- Developer: Adventure International
- Publisher: Adventure International
- Writer: Scott Adams
- Series: Questprobe
- Platforms: Acorn Electron, Amstrad CPC, Apple II, Atari 8-bit, BBC Micro, Commodore 64, MS-DOS, ZX Spectrum
- Release: 1985
- Genre: Interactive fiction
- Mode: Single-player

= Questprobe featuring Human Torch and the Thing =

1985 video game

Questprobe featuring Human Torch and the Thing is 1985 graphic adventure game developed and published by Adventure International for home computers. It is the final entry of Questprobe, an intended series of graphic adventure games that only released three installments before the developer's bankruptcy.

==Reception==
John Sweeney for Page 6 said: "It's got some pretty pictures – if you don't mind waiting while they load".

Derek Brewster for Crash wrote: "This third release shows little care for what the British adventure market wants and I think it unlikely that people are that interested in mind-bogglingly difficult games constructed in such an uncaring fashion".

Computer and Video Games gave a positive review of the game.

Your Sinclair wrote that "the game's still sufficiently interesting to keep you trying, as you wonder if the solution lies in battling with Blob, inside the circus tent, or in the hot little hands of the Human Torch himself".

David Williams for Your Computer said that "Questprobe 3 will definitely be a giant hit but my feeling is that the Adams database is a little obscure and the price is [...] too much, but I doubt if that will deter any would-be superhero/ines from buying the game".

Peter Sweasey for ZX Computing wrote that "Questprobe 3 is not a bad game in itself, but when compared with products like Level 9 games, or even some budget titles, it is weak".

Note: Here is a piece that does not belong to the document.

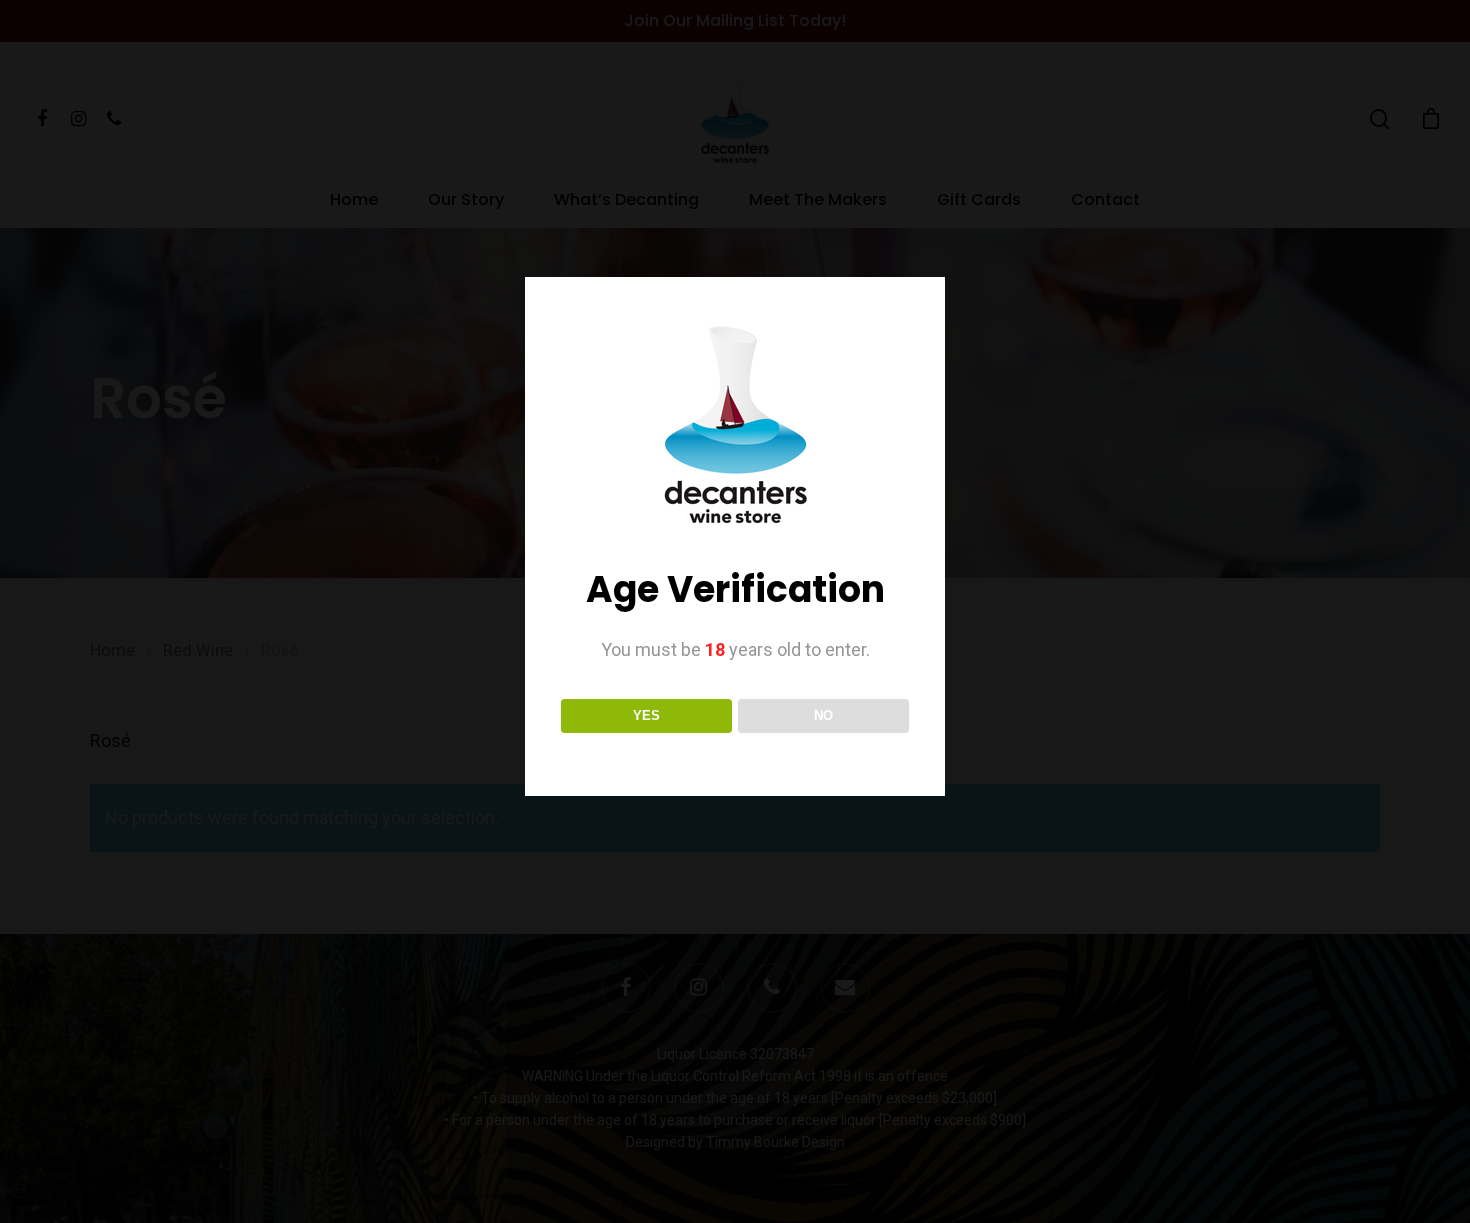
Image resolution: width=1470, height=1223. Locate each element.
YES (646, 715)
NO (823, 715)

Zzap!64 said: "As with all of Scott's games, the location descriptions are extremely brief, though in this case the graphics are of such a high quality that the atmosphere of the game isn't seriously affected by this. Nevertheless this is definitely not a game for text-only fanatics".

Commodore Computing International described the game as "a good adventure, with quite a challenge. Despite being slow, it is well thought out, and two characters having to be controlled, makes a refreshing deviation from the standard adventure route".

Richard Price for Sinclair User wrote: "All told, a fairly inaccessible game opening with a linear set of problems in a closed set of locations. Unless you're smart enough to get through this in one or two goes you may well end up feeling cheated and disappointed".